Se ha comprobado que los árboles pueden secuestrar el carbono de la atmósfera y encerrarlo en la madera y el suelo, por lo que los gobiernos, empresas y ciudadanos deberían adoptar medidas para luchar contra el cambio climático utilizándolos como un aliado.
La “violencia arbórea” es definida como la tala, derribo y poda irracional y/o ilegal de árboles urbanos, devastando o demeritando las áreas verdes.
Es increíble el desprecio que se tiene por el árbol urbano. Ese maltrato es realizado, fomentado y permitido por los ciudadanos y las autoridades.

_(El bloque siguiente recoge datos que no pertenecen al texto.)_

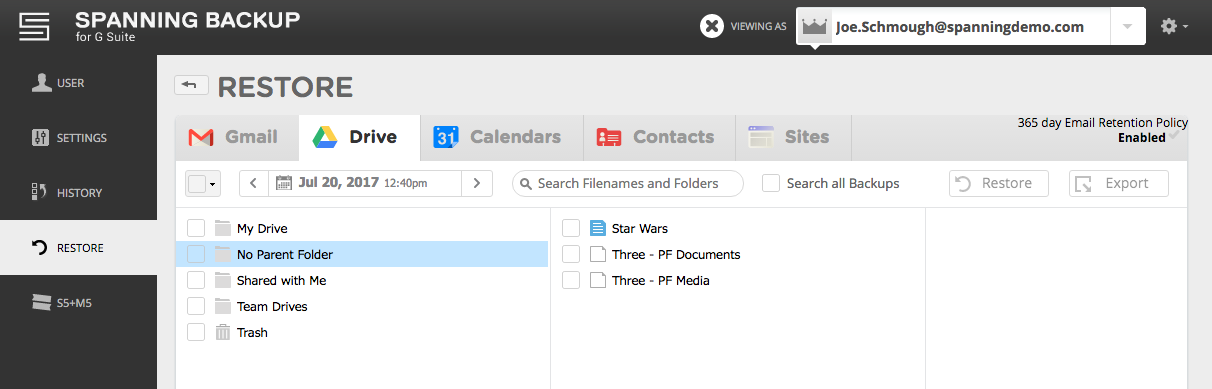Click the Restore button
The image size is (1212, 389).
click(998, 183)
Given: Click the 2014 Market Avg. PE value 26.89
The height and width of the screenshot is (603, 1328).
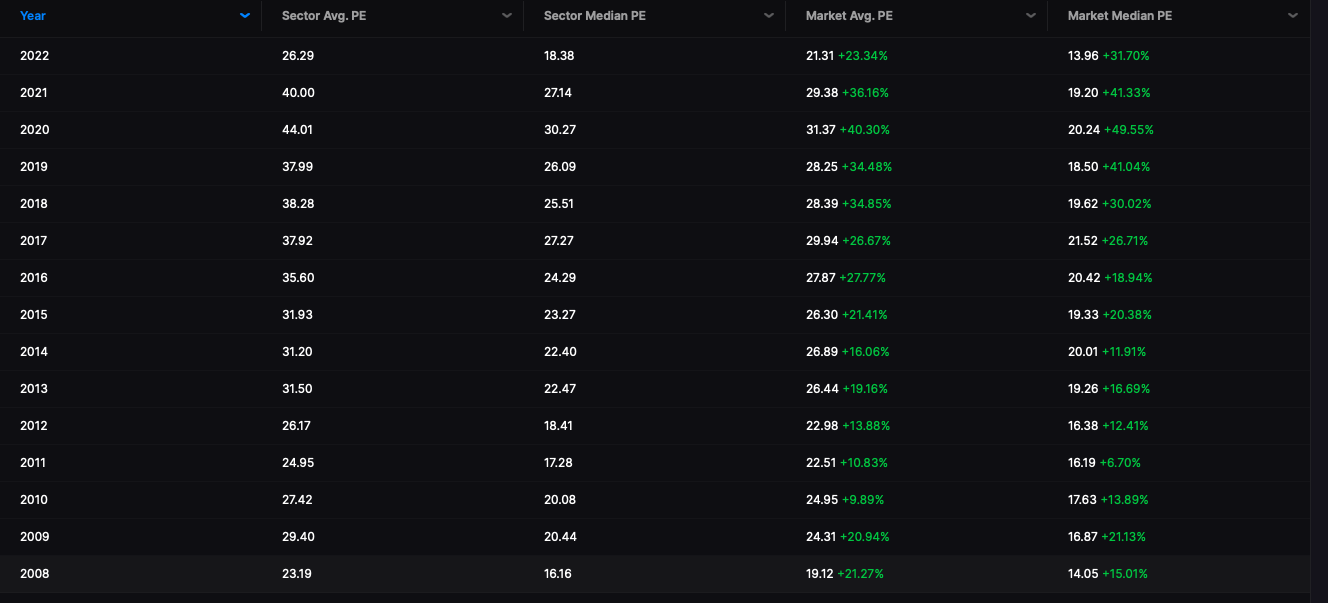Looking at the screenshot, I should pos(821,352).
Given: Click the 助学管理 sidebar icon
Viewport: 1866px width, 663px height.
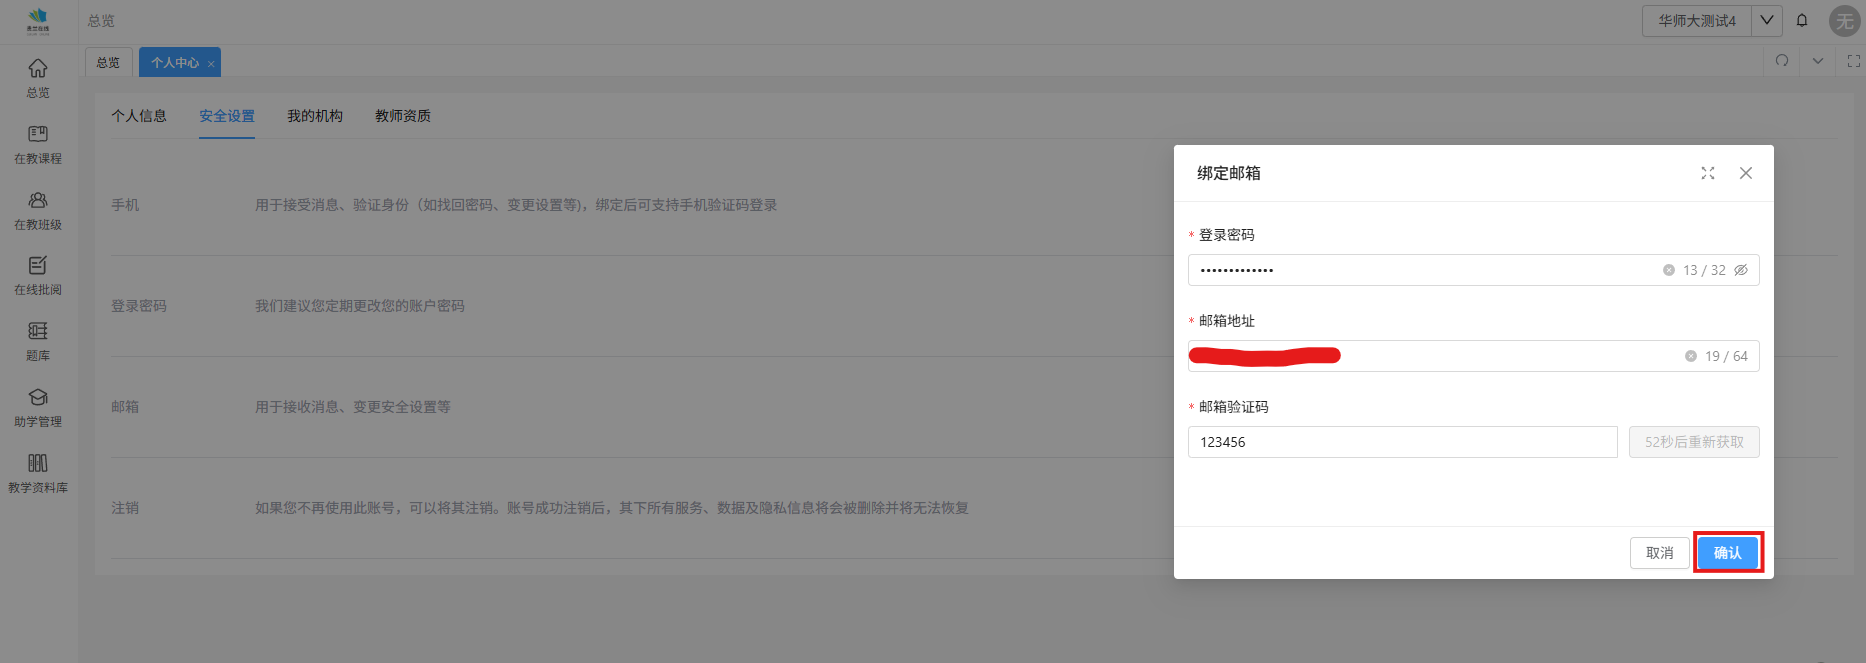Looking at the screenshot, I should (38, 398).
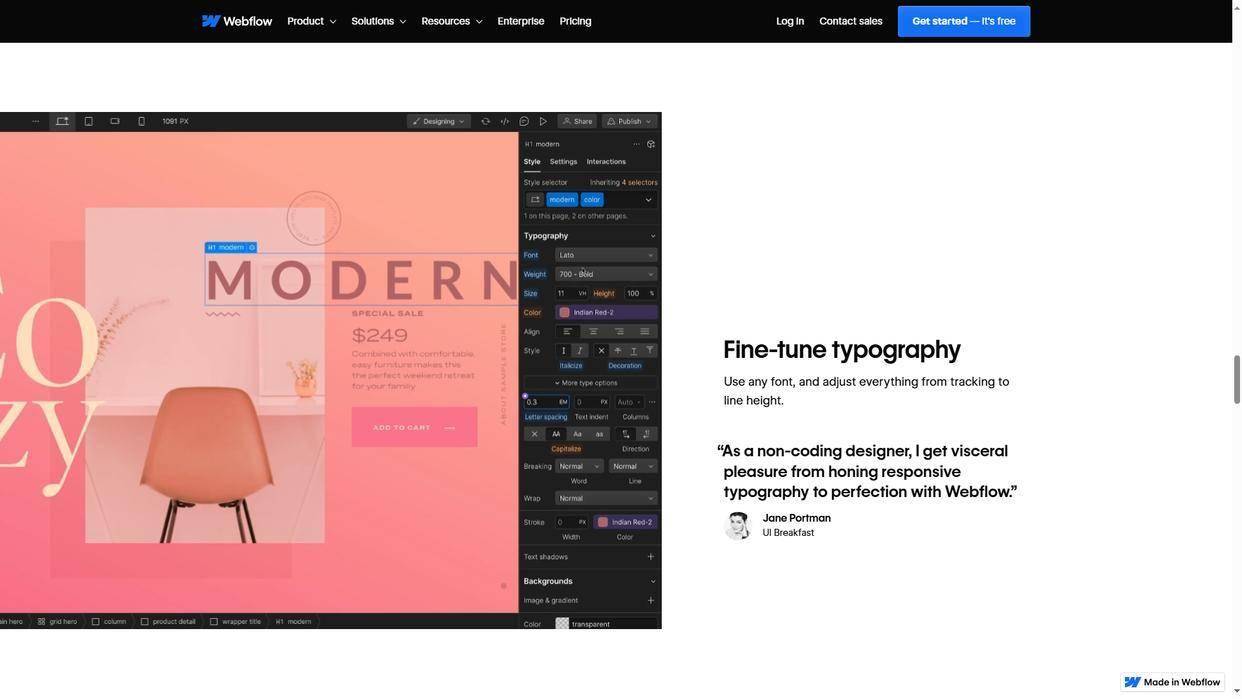This screenshot has height=699, width=1242.
Task: Open the comments icon in designer toolbar
Action: tap(524, 121)
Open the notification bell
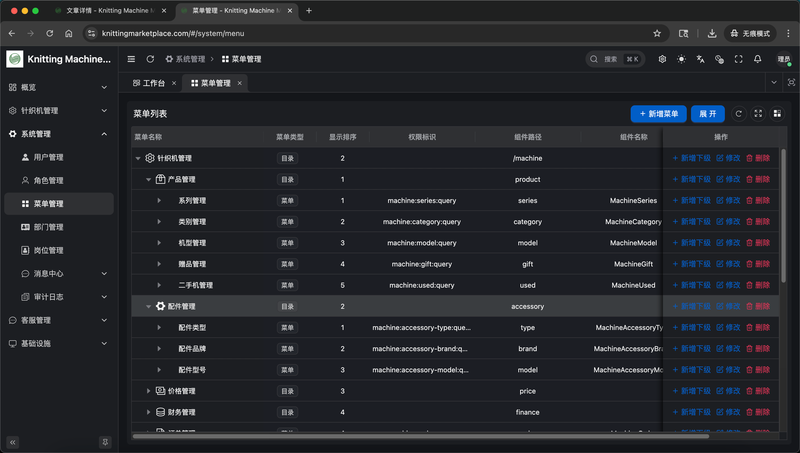 (758, 59)

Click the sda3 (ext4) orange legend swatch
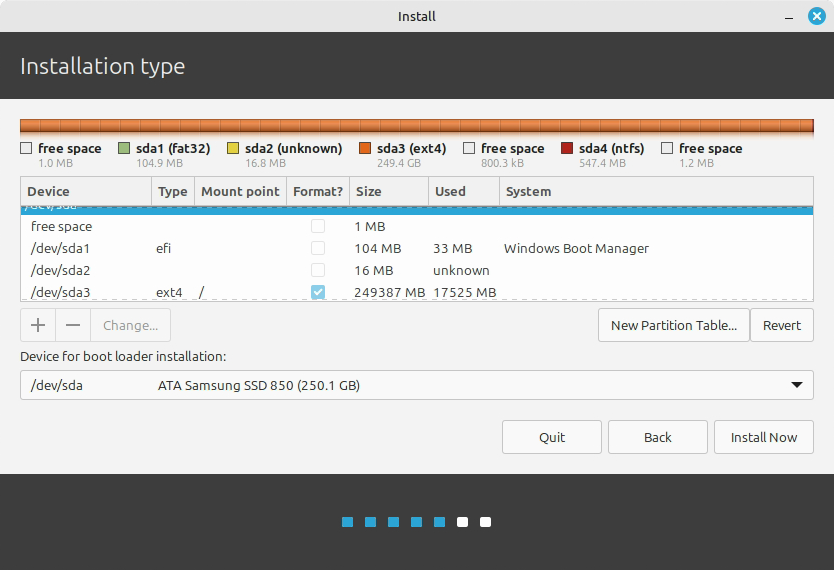pos(365,149)
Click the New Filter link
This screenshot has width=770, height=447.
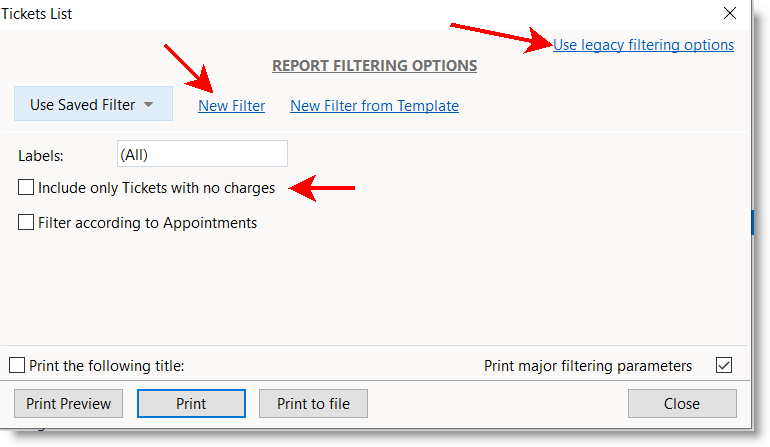point(231,106)
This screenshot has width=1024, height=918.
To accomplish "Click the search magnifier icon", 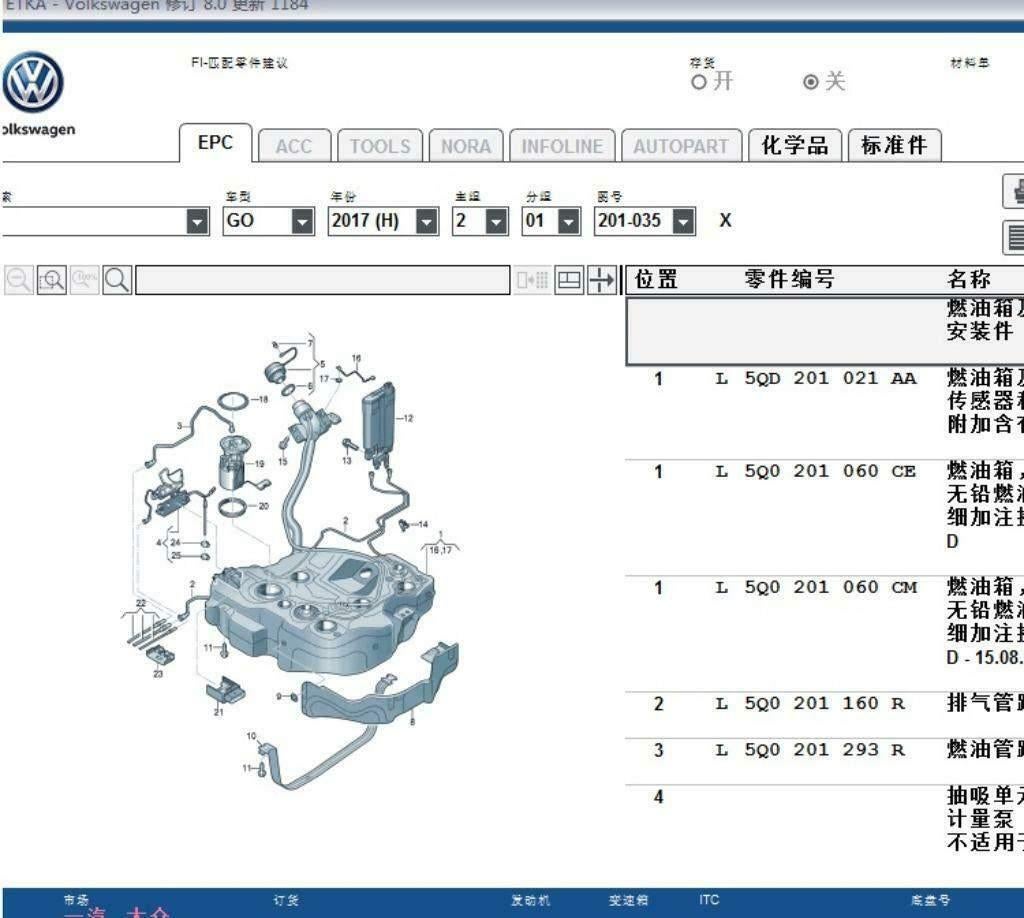I will tap(117, 280).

Pero somos indolentes, despreciamos su importancia y nos permitimos ejercer la “violencia arbórea” con anuencia de las autoridades. Si a usted le estorba o le molesta un árbol urbano, con el ejemplo que da SEGAM, simplemente quítelo, derríbelo o mátelo, como quiera, da igual, no existe en el estado una armonización normativa que permita defenderlo. Y nuestros diputados y gobierno luego se distraen por la jardinería en lugar de la ecología.
Esta semana fuimos avisados que en la calle Juan de Oñate, frente al número 745, de la Colonia Jardín, de esta ciudad, se estaba realizando una poda severa de dos especímenes arbóreos y cuando acudimos al lugar, grande fue nuestra sorpresa que se realizaba afuera de las oficinas de SEGAM. Inaudito, se podaron dichos árboles fuera de norma con la clara intención de afectarlos de manera tal, que mueran en breve.
Por ética básica debe renunciar el titular de dicha dependencia que ha demostrado ser un analfabeta ambiental y por congruencia Ricardo Gallardo debe destituirlo, pero creemos no pasará porque sigue la línea de la HERENCIA MALDITA ECOLÓGICA.
La incongruencia ahora es que por un lado la SEGAM ordena o tolera el daño al arbolado urbano pero convoca para el día de hoy a una reforestación en la Presa de San José; lugar que se ha reforestado tantas veces, que ya debería parecer la Amazonia.
La reforestación es una acción imprescindible para la supervivencia del hombre y otros seres vivos en este planeta, no basta con solo regalar árboles, toda esta acción debe llevar una estructura de seguimiento para que sea viable. Reforestar es vital para los ecosistemas terrestres y para las personas, pues ayuda a la recuperación de cuencas hidrográficas; crea barreras contra el viento, protegiendo los cultivos; detiene la erosión de los suelos, debido a que mantiene estables los niveles de humedad y nutrientes en el suelo; absorbe las partículas de carbono en el aire. En otras palabras: reforestar apoya a potencializar los servicios ambientales que mejoran la calidad de vida de los habitantes.
Pero para que sea efectiva se requiere un Plan Estatal de Reforestación con objetivos claros, que busquen por lo menos la recuperación de la cubierta vegetal forestal y la conservación de los suelos, incidiendo a mejorar la calidad del aire, la captación de agua de lluvia, la captura de carbono y el desarrollo de la fauna silvestre. Esto no existe por lo que es evidente que sólo es una ocurrencia más de este gobierno.
En Cambio de Ruta estamos en contra de las Campañas de Reforestación que están fuera de un plan integral de restauración y plan de manejo a mediano o largo plazo, ya que se ha demostrado que de los árboles sembrados, sólo sobreviven el 10%; la reforestación cosmética para la foto siempre es un fracaso.
Delírium trémens.- ¿Participarás en una campaña de Reforestación? Interesante sembrar un árbol, es una bonita foto y un buen momento, pero muchas veces cosmético. En realidad lo especial es cumplir la meta de cuidarlo hasta que crezca. Toda campaña de reforestación debe tener previamente un programa documentado a 45 y 90 días, luego 6, 9 y 12 meses, hasta que el árbol es viable... ese sí es el reto!!!